__What the exercise asks__
Show every line in the records below that contains the word "dialog".

__Provided material__

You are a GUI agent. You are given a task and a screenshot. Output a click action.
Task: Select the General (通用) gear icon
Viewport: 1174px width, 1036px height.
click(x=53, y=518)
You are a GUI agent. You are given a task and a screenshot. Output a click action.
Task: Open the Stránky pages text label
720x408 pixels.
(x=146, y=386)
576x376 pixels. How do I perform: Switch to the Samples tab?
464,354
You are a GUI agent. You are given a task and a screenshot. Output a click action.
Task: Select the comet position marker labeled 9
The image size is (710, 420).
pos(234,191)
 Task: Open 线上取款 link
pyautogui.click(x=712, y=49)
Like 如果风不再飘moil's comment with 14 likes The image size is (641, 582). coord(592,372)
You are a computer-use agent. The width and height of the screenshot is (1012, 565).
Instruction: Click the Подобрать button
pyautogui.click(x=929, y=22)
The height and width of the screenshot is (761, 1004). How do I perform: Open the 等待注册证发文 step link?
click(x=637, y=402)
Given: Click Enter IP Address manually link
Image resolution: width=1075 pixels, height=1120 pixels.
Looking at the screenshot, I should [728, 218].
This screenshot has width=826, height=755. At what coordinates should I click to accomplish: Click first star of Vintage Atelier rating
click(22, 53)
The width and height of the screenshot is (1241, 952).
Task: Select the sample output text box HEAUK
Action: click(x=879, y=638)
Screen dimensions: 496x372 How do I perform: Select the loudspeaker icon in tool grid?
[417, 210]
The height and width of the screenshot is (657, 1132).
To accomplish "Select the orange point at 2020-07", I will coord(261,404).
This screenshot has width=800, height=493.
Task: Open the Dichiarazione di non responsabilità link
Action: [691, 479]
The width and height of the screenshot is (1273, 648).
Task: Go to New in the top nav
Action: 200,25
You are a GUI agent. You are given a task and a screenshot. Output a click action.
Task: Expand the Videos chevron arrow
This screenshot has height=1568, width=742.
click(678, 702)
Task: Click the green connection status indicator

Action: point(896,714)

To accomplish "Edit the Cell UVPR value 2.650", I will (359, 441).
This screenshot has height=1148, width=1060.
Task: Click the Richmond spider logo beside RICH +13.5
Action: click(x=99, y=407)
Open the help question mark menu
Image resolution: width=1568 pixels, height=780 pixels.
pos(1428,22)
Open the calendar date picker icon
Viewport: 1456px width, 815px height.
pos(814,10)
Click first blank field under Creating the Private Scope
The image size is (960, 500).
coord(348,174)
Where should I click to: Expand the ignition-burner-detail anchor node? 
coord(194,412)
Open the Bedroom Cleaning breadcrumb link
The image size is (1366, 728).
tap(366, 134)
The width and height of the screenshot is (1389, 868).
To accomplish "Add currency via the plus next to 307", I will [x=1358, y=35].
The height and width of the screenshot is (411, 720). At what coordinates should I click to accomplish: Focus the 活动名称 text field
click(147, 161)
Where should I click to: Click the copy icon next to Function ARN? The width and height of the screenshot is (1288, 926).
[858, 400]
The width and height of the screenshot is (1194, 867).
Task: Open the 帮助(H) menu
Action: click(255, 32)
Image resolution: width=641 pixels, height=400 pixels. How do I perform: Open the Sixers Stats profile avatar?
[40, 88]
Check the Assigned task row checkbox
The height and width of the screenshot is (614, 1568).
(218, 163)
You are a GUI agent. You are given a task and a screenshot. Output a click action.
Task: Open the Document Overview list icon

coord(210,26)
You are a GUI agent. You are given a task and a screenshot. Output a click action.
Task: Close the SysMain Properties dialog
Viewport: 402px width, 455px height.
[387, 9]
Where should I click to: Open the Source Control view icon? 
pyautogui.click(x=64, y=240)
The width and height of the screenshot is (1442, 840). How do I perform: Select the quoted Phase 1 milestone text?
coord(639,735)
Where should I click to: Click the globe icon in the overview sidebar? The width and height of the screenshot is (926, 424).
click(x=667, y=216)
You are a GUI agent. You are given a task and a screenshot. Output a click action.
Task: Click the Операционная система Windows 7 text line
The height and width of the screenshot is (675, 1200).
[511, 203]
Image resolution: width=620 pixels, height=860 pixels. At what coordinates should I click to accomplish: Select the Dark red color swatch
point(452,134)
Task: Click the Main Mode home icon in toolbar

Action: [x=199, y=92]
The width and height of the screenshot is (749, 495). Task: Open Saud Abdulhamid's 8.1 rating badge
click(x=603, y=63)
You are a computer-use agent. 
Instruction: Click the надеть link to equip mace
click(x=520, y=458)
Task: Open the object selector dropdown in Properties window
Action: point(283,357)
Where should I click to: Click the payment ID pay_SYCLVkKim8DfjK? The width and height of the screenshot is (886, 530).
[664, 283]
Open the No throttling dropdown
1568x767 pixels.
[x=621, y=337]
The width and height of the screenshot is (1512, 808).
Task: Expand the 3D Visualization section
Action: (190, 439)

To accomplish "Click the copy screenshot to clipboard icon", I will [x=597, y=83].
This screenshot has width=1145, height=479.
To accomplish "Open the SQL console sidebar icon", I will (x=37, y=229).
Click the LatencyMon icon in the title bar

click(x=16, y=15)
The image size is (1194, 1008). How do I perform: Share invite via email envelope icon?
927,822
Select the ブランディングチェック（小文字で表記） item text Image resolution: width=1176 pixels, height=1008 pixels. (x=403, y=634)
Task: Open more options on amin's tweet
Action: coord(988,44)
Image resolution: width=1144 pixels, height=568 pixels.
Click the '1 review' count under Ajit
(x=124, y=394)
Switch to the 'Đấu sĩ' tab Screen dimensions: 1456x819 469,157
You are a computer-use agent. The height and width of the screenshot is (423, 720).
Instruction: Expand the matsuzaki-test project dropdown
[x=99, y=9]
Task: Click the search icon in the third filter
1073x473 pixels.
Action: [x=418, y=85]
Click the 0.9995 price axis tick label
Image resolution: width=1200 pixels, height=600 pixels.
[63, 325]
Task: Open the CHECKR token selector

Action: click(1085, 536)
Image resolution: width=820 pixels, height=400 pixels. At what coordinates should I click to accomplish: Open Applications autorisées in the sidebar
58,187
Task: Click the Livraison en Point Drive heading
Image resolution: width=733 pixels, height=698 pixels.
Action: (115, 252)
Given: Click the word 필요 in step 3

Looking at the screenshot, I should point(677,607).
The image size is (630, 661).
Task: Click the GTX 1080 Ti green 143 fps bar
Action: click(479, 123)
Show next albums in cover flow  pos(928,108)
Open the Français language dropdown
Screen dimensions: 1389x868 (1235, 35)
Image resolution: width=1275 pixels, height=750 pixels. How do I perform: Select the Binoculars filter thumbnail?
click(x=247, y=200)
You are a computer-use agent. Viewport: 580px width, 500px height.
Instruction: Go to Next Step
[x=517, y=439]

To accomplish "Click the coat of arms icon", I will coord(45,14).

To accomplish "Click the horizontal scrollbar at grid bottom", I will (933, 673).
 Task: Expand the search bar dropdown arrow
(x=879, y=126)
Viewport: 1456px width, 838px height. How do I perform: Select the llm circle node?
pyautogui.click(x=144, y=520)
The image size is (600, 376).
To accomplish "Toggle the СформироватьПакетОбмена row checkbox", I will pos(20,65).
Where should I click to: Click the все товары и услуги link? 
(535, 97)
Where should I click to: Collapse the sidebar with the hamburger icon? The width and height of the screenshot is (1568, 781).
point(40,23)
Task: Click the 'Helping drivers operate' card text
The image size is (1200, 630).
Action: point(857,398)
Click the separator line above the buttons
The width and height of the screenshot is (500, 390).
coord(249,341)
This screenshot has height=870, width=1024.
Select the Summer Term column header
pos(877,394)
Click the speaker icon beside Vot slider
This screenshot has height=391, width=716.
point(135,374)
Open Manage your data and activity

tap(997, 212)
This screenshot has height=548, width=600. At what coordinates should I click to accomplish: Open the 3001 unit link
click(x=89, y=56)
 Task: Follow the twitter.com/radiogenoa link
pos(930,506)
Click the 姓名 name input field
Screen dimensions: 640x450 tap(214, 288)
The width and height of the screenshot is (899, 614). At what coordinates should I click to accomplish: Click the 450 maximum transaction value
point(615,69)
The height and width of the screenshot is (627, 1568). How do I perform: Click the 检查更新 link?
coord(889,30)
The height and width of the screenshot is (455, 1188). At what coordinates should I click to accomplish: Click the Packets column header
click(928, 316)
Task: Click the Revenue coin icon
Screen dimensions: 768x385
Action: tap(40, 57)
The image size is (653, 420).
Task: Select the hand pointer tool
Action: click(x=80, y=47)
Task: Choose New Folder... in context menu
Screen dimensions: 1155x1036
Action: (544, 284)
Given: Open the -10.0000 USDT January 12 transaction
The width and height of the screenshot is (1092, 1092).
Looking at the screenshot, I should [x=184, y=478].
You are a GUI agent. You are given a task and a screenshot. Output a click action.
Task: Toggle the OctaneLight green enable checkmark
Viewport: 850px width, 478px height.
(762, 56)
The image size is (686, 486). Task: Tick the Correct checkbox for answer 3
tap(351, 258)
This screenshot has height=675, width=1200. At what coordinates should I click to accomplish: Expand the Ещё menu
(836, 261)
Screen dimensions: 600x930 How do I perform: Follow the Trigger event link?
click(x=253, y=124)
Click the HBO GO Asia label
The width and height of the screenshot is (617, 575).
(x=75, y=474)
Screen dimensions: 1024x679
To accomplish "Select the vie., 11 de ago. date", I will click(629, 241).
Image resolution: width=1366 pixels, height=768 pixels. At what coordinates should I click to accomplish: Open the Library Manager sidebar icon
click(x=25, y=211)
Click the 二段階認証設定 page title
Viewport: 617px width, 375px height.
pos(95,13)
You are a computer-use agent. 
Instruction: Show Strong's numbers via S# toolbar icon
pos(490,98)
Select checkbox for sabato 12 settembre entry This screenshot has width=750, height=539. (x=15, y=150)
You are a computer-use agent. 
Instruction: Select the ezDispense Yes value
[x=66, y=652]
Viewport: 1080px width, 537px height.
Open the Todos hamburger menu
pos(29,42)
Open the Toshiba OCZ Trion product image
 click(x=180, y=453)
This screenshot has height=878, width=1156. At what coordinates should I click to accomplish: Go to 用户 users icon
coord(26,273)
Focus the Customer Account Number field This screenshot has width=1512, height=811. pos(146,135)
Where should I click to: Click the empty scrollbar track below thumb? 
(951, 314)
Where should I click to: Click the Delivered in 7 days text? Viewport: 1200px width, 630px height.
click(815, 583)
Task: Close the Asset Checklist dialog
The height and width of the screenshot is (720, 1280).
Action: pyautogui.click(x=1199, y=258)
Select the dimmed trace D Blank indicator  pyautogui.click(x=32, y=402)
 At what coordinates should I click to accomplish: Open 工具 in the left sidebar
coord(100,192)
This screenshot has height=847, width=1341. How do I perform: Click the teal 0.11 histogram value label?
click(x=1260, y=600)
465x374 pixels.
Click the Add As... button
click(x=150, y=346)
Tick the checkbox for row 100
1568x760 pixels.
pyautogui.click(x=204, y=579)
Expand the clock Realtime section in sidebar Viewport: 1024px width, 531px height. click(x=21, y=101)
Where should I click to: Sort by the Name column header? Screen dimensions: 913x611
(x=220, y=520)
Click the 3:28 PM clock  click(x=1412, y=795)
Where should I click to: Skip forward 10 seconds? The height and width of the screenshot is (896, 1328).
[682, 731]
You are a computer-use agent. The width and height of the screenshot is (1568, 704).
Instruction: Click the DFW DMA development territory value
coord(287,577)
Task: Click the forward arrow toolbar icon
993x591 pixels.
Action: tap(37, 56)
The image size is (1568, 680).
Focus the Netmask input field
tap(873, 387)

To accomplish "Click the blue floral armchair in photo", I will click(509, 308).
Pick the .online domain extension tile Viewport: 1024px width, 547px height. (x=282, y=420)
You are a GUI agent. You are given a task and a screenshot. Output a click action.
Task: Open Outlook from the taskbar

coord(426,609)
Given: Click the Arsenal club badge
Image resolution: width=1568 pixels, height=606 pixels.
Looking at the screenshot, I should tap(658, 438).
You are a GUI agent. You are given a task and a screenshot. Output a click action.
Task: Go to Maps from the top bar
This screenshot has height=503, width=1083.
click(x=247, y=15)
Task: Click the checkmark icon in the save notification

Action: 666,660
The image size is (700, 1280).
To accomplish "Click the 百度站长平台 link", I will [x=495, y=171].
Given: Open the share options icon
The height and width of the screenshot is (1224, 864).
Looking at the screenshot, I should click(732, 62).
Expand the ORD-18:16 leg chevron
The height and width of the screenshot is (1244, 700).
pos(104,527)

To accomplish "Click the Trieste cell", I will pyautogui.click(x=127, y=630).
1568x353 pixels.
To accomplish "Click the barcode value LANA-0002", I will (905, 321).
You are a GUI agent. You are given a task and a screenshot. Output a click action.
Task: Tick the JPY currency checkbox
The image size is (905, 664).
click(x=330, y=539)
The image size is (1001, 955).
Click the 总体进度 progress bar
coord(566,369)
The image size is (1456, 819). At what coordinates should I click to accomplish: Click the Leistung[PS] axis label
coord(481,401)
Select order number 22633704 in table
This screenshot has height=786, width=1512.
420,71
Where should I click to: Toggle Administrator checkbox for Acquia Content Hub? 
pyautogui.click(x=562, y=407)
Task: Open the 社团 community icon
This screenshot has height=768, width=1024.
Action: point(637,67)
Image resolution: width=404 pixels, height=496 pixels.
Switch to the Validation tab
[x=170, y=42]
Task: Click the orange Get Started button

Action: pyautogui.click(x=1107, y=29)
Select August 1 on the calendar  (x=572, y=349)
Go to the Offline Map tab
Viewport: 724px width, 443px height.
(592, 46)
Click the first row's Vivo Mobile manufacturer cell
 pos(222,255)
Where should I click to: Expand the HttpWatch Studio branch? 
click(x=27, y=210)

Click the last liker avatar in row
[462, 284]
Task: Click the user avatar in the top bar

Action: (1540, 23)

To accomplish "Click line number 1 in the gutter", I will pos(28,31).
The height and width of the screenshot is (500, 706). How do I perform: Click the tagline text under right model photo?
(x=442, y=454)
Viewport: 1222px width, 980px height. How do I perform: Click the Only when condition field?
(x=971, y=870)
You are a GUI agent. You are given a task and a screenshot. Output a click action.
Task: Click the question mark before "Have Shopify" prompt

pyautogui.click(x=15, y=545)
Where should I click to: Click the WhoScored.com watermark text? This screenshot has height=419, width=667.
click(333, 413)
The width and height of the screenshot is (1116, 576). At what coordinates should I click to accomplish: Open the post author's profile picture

__Task response__
Task: Close the SysMain Properties dialog
Task: Close the Asset Checklist dialog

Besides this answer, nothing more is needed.